System specifications:
-Graphics card: ASUS TUF GeForce RTX 4070 OC
-Processor: AMD Ryzen 7 5800x
-Motherboard: Gigabtye B550 AORUS ELITE
-RAM: G.Skill Trident Z RGB 16GB 4000Mhz
-Storage: Gigabtye Aorus 1TB, Samsung 870 Evo 1TB
-Cooler: Arctic Liquid Freezer II 240mm
-Powersupply: Corsair RM650x

Everything is running fine, Temperatures are fine, Stress tests were done on all of the components and Id like to add that based on everything Ive written down bellow I have not found a repeatable sequence of crashes, each time something was different.

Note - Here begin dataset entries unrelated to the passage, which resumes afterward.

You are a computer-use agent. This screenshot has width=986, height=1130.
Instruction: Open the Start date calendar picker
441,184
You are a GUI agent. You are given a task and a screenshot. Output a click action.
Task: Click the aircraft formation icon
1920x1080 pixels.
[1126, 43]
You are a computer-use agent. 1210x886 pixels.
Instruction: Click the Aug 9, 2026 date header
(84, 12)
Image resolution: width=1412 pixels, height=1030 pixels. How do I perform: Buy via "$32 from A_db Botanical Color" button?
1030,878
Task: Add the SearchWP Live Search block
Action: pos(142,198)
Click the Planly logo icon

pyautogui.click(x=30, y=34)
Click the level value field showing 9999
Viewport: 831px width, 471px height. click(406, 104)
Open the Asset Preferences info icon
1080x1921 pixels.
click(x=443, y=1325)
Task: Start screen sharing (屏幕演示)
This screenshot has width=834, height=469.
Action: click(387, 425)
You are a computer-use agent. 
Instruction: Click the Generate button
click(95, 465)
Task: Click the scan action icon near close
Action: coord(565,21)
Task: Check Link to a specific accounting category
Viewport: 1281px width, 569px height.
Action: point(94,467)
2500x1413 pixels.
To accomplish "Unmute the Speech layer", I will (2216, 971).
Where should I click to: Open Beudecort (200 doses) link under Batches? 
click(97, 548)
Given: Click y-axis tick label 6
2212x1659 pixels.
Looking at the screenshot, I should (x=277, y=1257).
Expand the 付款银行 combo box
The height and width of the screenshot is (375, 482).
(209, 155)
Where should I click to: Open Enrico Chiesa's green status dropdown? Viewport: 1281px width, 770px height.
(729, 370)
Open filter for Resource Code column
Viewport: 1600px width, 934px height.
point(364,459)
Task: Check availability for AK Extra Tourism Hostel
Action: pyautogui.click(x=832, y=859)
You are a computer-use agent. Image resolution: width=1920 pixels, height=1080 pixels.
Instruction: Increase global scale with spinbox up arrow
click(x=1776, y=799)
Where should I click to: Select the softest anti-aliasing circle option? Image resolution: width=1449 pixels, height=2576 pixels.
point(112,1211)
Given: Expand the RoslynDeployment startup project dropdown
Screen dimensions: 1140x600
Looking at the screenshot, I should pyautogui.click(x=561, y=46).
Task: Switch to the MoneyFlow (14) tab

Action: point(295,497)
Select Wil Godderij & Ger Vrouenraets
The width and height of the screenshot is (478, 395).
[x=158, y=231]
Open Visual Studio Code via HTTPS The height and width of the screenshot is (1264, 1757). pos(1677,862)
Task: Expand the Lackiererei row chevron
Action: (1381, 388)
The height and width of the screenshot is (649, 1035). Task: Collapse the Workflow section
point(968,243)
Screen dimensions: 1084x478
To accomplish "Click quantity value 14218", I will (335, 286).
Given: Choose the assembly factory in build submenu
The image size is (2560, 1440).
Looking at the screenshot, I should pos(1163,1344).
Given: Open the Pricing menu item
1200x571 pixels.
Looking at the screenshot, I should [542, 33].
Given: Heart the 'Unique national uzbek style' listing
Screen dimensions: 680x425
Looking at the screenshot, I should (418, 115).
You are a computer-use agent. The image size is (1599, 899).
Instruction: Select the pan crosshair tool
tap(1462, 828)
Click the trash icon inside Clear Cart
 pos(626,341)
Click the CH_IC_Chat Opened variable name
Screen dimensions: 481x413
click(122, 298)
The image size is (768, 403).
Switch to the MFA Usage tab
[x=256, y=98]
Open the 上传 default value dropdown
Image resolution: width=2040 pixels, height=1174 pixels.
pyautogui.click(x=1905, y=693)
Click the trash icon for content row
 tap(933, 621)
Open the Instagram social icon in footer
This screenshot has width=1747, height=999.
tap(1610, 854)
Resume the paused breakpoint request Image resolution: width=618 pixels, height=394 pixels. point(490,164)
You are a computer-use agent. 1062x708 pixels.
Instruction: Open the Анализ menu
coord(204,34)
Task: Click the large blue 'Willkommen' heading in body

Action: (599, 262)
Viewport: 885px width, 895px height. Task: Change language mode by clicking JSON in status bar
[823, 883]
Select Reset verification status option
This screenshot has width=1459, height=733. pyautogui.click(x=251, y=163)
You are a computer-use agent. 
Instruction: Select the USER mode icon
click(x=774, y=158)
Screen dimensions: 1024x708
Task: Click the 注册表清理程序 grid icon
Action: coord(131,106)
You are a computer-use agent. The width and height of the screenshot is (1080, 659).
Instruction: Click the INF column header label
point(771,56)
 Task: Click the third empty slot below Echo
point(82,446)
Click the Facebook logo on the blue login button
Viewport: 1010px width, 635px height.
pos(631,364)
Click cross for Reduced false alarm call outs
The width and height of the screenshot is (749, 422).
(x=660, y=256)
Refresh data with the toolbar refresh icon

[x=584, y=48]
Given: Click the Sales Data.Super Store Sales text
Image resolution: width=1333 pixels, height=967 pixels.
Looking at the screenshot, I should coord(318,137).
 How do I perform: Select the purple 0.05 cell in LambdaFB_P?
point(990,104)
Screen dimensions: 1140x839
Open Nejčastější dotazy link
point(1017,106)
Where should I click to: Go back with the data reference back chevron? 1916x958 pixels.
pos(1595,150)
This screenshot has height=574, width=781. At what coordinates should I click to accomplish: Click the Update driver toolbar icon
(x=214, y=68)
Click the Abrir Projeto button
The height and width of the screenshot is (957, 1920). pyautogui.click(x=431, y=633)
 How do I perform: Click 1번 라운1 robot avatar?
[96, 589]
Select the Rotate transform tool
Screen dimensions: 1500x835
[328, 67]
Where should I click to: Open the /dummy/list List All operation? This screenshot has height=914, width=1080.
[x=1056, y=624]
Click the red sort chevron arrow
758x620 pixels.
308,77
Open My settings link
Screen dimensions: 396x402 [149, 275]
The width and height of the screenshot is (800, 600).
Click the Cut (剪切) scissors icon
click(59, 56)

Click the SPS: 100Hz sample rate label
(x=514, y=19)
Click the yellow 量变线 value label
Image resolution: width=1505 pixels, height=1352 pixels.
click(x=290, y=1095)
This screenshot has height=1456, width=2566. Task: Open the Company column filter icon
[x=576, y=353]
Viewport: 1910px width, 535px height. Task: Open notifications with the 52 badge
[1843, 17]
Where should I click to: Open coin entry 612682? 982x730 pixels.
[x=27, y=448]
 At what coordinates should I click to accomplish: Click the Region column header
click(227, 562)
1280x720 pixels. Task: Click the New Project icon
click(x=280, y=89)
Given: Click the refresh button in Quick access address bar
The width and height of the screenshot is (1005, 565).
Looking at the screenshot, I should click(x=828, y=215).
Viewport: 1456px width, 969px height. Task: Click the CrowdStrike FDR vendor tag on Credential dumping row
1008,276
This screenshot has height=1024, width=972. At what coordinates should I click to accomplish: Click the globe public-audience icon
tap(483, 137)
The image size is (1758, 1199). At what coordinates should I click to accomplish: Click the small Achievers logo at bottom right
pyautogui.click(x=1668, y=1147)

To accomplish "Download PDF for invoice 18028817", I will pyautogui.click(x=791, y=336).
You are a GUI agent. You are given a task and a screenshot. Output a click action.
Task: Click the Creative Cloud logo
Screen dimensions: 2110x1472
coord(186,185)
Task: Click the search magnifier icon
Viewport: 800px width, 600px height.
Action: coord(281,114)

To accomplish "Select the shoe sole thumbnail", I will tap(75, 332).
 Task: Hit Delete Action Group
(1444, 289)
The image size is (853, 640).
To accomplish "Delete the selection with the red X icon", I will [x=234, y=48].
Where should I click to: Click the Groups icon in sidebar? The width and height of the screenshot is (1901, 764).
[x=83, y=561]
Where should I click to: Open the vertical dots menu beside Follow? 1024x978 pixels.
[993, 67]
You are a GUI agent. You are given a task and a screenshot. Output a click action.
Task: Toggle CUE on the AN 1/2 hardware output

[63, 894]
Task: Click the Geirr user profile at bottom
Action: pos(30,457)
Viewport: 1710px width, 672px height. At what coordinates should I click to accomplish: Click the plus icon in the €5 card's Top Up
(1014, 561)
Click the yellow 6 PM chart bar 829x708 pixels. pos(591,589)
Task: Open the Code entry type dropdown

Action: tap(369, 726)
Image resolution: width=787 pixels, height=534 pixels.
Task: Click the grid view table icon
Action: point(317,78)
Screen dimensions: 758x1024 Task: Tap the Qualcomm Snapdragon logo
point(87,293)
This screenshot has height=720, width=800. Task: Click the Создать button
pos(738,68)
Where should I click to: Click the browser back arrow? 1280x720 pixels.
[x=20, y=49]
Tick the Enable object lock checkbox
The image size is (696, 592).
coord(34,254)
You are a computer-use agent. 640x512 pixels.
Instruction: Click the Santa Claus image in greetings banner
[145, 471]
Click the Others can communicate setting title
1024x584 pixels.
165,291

So before I get into this I would like to address a bit of past events. I first encountered this issue about a year or a year and a half ago. After a while after I purchased the PC (yes it was preowned, at that time PC had a Gigabyte eagle 3070) I noticed that my RAM was not running at advertised 4000Mhz but at stock meaning XMP was disabled, so I went ahead into BIOS and turned the XMP on, at first the PC was running okay for a while but it started crashing, meaning it was unstable at 4000Mhz and after some research I noticed that other people have the same issue and AMD runs at best at 3600Mhz. So I settled for 3600Mhz and it was fine but after a while it started crashing so I turned XMP off, reset BIOS yet the issue was still there. Back then the it was still a Blue screen of death and not a black one.

After not being able to have a stable system, every time it would go under load a crash occurred. I was troubleshooting the pc for hours, tried reseating RAM, reset BIOS(including taking out the battery), complete reinstall of windows multiple times(even tried with windows 10, cant remember if I was running 11 or 10 at the time), multiple toggling of settings and bios settings, changing out RAM, graphics card...nothing helped and after a couple of days of troubleshooting it started to work and not crash , the issue was gone just like that on its own, but . . . . .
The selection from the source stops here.